- Born: September 11, 1885 Brooklyn, New York
- Died: April 15, 1946 (aged 60) Bayside, Queens, New York
- Occupation: Cartoonist
- Known for: Naughty Pete
- Notable work: Soosie the Shopper; Cuddles, an American Flapper at King Arthur's Court;
- Height: 5 ft 8 in (173 cm)

= Charles Forbell =

American cartoonist (1885–1946)

Charles Henry Forbell (September 11, 1885 – April 15, 1946) was an American illustrator and cartoonist. He was born September 11, 1885 in Brooklyn, New York to Margaret and Charles Forbell as the eldest of four children. He graduated from the Pratt Institute and later worked for the New York World. Forbell produced cartoon series for the humor magazines Life and Judge, as well as advertisements and designs for companies such as Aetna, Planters, and Rogers Peet.

== Career ==

Forbell's masterpiece is considered to be the serial comic Naughty Pete, which was released over 18 Sundays in 1913. It has been described as having a "huge influence" on cartoonist Chris Ware. The character of Pete in the serial has been compared to Jimmy Swinnerton's earlier Little Jimmy, which appeared in the New York Journal in 1904. Forbell created several strips involving feudalism—In Ye Goode Olde Days, published in Life, and In Ancient Times, published in Judge—and used the concept of the flapper previously depicted in his 1925 work Soosie the Shopper to create his 1929 serial Cuddles, an American Flapper at King Arthur's Court, which was the first depiction of Camelot printed in American comics. The serial was initially distributed through the syndicate Key Features, but was picked up by Bell Syndicate in November 1929. The series ran for just over a year, and was the longest-lived of Forbell's newspaper comics. Reruns of the strip that omitted the word "flapper" from the title were printed in some papers throughout the 1930s.
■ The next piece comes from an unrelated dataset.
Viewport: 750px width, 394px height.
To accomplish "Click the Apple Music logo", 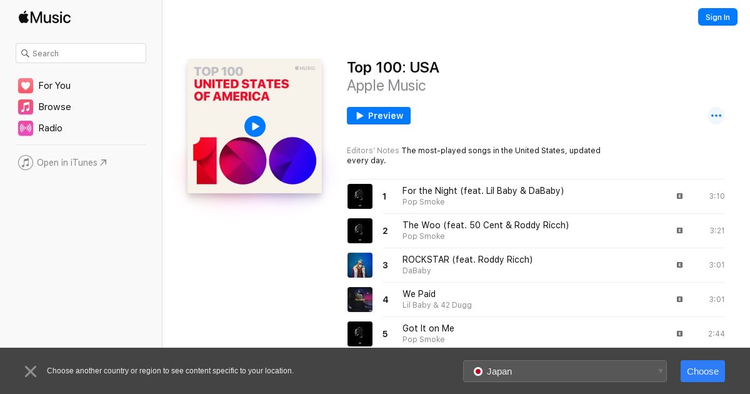I will pyautogui.click(x=44, y=18).
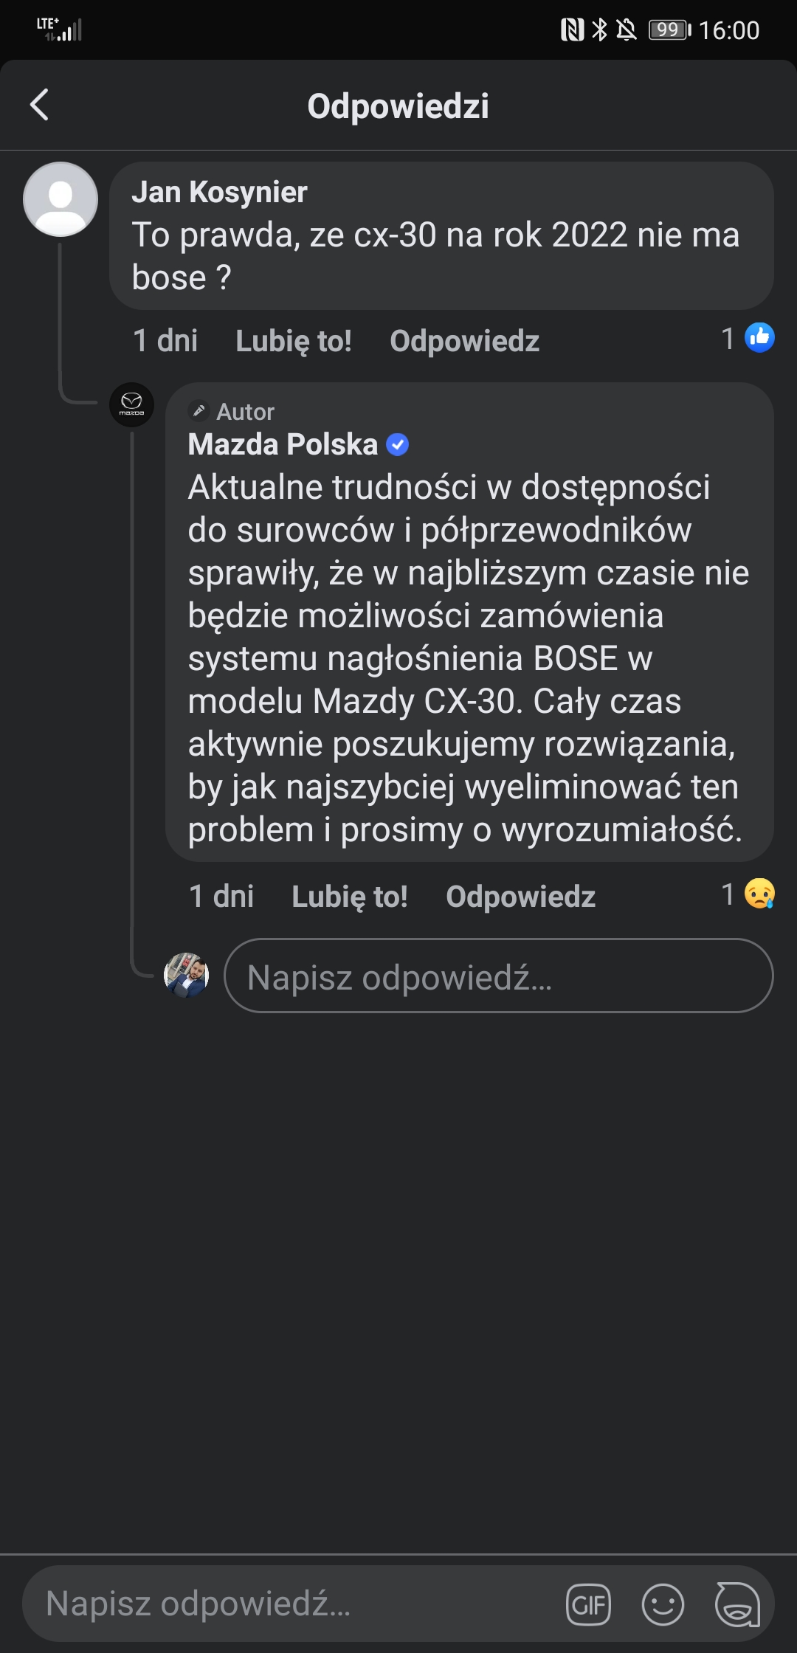797x1653 pixels.
Task: Reply to Jan Kosynier's comment
Action: 464,341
For several decades, Forbell worked in advertising, producing cartoons and storyboards. He created both for Aetna and produced cartoons for the menswear company Rogers Peet, among others. He is credited with designing the mascot of Mr. Peanut for Planters, though not as its sole creator. Two characters designed by Forbell, the chefs Hap-Pea and Pea-Wee, were licensed by Pea Soup Andersen's in the 1930s.

== Personal life ==
Forbell married Elsie Knapp and had a son, Richard C. Forbell, some time around 1914. He apparently lived in Queens for much of his life.

He died in 1946, several months after suffering a stroke, at the age of 60 in Bayside, Queens.